(Dataset entries)
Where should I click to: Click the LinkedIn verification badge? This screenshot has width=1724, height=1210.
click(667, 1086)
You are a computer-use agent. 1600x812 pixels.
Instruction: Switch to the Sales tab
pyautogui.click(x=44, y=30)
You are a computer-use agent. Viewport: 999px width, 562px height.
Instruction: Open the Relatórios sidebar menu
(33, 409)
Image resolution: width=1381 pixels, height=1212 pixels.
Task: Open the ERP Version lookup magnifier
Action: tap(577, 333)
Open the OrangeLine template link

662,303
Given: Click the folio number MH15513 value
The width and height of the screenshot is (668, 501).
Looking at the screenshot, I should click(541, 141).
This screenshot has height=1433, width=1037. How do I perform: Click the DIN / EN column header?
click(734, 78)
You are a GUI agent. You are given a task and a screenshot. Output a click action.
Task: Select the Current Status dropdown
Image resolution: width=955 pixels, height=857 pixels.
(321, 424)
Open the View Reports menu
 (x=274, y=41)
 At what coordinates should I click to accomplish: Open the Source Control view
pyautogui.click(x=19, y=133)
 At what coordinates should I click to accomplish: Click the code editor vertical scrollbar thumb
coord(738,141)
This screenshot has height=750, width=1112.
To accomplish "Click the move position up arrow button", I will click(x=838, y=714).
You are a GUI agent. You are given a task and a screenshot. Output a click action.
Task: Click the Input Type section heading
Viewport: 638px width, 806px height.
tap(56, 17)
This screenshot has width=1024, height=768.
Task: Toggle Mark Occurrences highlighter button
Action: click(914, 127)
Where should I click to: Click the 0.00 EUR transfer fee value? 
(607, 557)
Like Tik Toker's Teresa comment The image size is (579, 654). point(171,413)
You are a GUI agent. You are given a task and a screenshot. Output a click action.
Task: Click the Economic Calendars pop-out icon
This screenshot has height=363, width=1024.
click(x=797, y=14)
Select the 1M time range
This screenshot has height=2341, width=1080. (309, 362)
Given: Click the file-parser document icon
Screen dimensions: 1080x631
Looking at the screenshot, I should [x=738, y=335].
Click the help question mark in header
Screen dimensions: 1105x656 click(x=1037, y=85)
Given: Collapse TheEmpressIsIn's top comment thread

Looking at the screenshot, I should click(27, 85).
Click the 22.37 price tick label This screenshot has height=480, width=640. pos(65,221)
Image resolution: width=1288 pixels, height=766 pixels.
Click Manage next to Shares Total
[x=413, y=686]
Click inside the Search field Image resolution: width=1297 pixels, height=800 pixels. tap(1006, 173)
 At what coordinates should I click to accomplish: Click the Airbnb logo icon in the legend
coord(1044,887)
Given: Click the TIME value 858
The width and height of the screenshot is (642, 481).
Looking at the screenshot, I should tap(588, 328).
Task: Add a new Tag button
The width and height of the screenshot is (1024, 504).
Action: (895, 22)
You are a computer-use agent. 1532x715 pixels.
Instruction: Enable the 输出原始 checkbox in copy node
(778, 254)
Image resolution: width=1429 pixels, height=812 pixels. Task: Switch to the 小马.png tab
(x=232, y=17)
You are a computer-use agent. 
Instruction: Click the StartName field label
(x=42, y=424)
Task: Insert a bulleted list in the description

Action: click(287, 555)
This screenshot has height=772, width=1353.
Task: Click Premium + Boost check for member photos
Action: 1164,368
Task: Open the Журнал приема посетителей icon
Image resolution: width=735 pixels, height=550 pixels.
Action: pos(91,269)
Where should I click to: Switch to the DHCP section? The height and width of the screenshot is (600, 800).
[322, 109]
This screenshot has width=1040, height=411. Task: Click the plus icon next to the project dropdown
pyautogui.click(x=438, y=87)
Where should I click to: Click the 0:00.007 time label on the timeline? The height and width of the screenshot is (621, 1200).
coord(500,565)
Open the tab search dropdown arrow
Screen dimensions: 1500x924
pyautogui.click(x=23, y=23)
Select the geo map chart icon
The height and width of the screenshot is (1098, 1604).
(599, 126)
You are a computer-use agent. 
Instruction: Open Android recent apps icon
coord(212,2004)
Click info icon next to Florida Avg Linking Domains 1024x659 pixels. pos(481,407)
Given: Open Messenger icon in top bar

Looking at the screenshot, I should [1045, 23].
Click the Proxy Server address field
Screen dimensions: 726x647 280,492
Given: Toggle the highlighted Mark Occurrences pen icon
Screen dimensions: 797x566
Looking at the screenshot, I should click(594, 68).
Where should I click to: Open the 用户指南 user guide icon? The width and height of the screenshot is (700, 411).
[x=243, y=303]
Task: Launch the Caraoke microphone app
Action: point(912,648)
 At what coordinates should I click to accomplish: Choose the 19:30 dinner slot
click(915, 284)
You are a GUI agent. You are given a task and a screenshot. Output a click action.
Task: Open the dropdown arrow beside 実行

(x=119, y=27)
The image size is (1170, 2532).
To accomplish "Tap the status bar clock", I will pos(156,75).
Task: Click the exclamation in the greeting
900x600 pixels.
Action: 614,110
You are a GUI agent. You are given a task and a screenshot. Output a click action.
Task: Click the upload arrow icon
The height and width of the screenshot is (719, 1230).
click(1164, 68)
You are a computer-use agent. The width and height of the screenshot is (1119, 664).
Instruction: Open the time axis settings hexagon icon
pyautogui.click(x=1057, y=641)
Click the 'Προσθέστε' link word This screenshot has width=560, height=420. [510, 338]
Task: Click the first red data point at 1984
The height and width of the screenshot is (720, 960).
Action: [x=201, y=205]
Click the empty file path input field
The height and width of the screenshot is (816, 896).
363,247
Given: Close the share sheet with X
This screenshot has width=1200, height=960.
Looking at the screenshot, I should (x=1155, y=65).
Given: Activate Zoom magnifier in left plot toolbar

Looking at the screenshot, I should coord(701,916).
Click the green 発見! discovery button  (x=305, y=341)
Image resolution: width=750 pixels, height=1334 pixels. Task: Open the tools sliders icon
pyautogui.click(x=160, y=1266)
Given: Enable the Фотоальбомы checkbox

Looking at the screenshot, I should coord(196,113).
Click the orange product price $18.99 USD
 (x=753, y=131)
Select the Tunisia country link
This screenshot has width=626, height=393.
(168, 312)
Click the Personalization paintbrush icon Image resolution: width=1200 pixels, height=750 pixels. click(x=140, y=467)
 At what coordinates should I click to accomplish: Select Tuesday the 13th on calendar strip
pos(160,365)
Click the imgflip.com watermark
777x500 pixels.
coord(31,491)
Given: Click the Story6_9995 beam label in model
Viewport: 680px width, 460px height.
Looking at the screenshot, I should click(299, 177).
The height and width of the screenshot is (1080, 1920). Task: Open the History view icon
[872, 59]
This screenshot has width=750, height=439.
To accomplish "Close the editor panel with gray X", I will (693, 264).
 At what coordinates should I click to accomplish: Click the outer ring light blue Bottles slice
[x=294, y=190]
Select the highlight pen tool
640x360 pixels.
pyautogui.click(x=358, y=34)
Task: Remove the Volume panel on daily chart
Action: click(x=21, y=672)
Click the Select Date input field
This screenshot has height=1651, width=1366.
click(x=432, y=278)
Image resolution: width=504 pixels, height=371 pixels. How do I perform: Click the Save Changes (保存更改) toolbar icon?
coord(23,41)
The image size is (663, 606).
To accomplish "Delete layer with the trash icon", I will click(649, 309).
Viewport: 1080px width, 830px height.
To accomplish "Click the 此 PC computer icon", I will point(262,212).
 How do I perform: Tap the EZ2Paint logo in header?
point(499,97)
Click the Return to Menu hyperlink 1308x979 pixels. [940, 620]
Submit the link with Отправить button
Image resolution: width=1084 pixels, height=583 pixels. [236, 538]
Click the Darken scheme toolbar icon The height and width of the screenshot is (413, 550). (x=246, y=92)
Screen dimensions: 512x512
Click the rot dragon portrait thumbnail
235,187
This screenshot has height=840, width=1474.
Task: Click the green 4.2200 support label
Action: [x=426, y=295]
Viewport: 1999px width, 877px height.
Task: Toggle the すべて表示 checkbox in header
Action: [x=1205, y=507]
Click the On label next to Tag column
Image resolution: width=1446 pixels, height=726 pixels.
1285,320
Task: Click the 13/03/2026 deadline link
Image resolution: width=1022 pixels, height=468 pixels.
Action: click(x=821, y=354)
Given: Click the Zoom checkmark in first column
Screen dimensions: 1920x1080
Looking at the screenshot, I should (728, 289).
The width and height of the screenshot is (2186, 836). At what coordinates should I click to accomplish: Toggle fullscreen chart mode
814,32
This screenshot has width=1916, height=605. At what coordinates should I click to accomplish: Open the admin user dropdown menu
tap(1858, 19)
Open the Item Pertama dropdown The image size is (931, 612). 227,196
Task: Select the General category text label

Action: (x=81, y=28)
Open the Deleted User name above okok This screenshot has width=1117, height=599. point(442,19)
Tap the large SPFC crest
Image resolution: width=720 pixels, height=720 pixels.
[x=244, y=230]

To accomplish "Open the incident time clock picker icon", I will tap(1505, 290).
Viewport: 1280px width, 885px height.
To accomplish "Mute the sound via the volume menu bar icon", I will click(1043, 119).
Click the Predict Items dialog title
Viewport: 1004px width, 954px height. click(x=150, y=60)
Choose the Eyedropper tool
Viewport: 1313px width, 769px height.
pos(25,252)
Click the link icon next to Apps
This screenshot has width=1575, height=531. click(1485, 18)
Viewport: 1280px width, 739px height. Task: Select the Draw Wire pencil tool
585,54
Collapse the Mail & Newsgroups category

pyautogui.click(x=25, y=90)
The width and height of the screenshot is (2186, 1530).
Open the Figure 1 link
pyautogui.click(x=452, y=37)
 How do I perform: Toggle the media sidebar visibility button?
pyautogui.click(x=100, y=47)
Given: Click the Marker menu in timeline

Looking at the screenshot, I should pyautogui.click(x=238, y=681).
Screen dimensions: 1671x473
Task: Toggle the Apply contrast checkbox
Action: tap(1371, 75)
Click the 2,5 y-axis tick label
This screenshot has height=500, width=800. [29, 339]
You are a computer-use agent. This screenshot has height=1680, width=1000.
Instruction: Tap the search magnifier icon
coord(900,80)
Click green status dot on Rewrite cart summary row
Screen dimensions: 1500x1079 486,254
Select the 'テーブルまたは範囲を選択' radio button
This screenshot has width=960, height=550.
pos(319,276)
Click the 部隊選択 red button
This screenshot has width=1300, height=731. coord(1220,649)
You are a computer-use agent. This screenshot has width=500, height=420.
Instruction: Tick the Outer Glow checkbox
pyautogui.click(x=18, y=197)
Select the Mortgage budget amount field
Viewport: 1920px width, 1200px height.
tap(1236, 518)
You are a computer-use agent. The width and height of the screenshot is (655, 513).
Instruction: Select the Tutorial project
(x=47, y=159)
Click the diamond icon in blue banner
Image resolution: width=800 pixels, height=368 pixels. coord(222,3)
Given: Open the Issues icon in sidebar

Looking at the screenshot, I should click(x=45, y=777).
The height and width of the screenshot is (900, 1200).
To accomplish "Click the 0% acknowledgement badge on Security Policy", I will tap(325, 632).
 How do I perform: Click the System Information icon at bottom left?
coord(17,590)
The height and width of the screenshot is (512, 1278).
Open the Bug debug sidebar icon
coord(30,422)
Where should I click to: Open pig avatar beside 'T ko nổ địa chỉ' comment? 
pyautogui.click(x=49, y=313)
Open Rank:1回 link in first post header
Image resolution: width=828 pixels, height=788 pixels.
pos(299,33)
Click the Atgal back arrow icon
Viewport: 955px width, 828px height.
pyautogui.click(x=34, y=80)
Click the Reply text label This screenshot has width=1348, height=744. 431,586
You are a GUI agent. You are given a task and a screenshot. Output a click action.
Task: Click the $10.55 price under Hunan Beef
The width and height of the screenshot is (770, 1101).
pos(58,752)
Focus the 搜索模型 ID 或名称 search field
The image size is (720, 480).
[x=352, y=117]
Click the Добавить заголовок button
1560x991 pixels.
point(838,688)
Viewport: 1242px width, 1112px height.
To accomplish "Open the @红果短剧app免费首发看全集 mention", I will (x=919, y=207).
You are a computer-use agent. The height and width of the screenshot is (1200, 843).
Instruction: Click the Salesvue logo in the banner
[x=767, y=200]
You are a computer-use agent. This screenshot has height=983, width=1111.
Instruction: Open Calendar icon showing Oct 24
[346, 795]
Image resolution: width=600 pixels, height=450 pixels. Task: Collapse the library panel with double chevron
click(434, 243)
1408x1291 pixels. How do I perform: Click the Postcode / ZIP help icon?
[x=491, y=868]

**INSTRUCTIONS TO FOLLOW**. Each line of the entries that contains the word "Close" should be listed.

**OUTPUT OF THE TASK**.
Given: Close the share sheet with X
To accomplish "Close the editor panel with gray X", I will (693, 264).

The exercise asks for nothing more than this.